Tuesday, June 15, 2010

A Year Has Passed...

Today is the 15th of June, 2010. This day in 2009, my raging tumor in the left side of my brain was removed, and I was started toward recovery. I had been brought down on a medevac plane on the 10th, examined, and scheduled for surgery. I thought I had a pretty good idea what was required for repair and restoration, but I'm fairly sure now that I did not. Perhaps we never do... The doctors and nurses and the rest of the staff, along with my wife, children and many friends, have spent a tremendous amount of effort on my behalf, beginning on the 10th of June, 2009, and carrying through today -- and continuing into the future.

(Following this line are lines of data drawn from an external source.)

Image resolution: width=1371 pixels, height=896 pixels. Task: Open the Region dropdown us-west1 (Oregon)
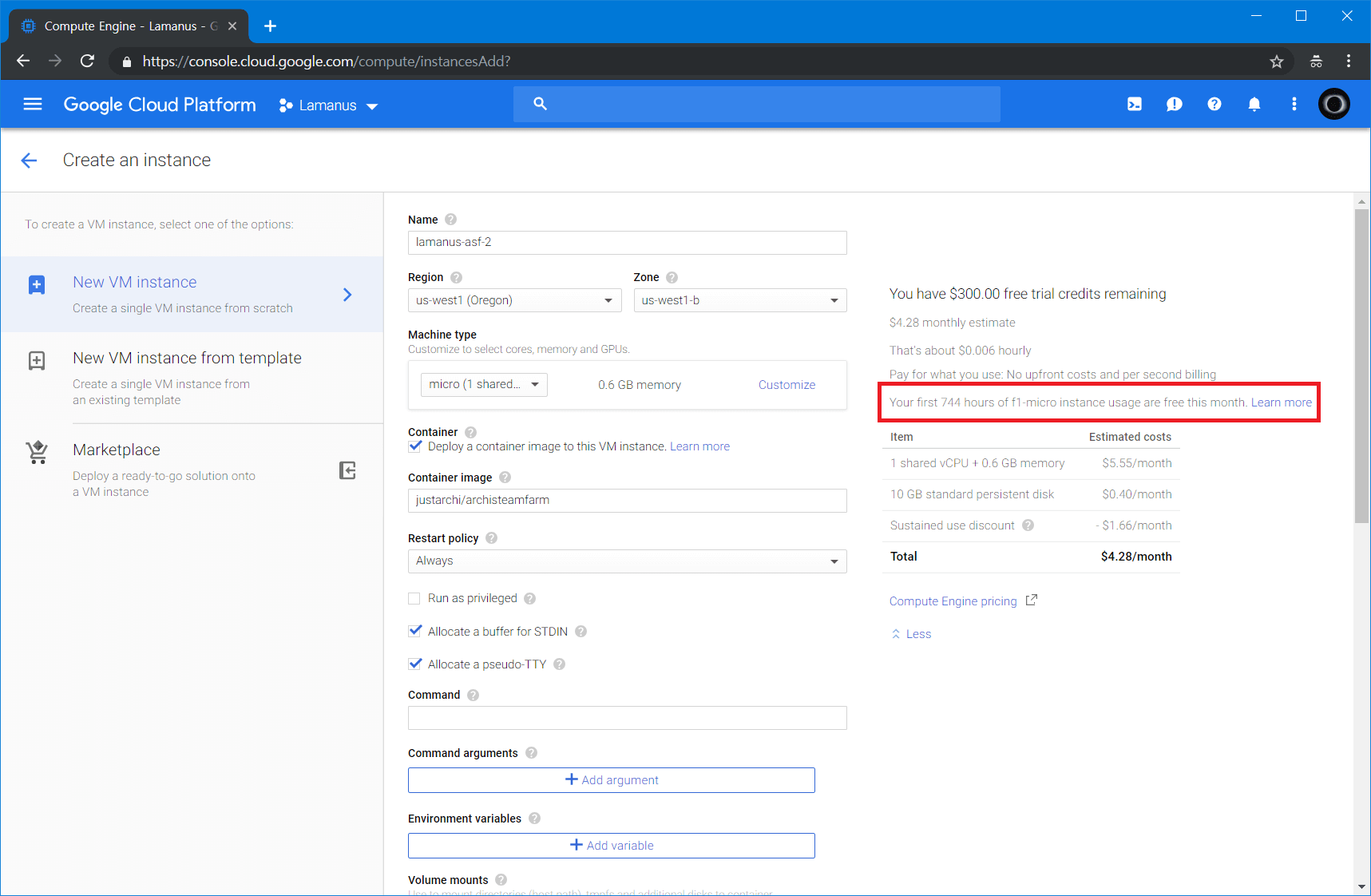coord(514,301)
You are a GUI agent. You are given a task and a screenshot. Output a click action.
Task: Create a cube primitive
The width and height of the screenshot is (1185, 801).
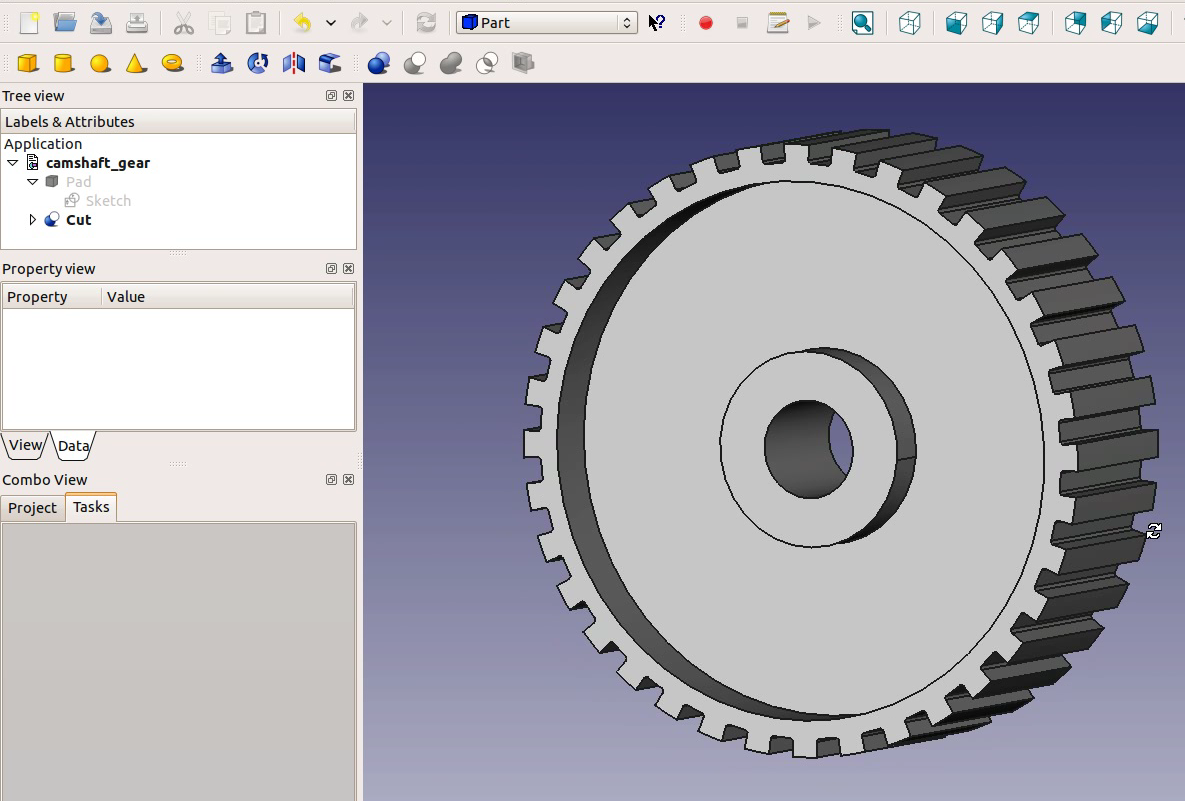point(27,62)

I've not been putting comments out the past three months, mostly because things are going very well. I don't much like talking about the issues I do have, which deal mostly with the inevitable results of continuing chemotherapy for the full regimen, while there appears to be no remaining cancer. The chemo does powerful work...more so with no cancer to attack. So the benefit is also a problem. But we've been dealing with the pains and the issues and I'm coming along pretty well. One whole bunch of better than I was just exactly a year ago, for sure!

So what's up in the future? I finish the Avastin on June 26 -- for the 26th set! The final set of Temodar starts on the 26th and goes through the 30th. Then I have MRI's every three months, with the first post-therapy one on August 23rd. All of the MRI's I've had since last September have shown no sign of cancer, so I have no reason to believe that will change. I expect it will take quite a while to fully recovery; perhaps in some respects I never will. In any event I have continued to improve in many ways; lose some ground in some others. One thing is for certain, though: I am far, far beyond my condition of a year ago. I owe much to many, and I have learned to be grateful and accept what I receive.

Thank you, all of you...those I know and those I don't.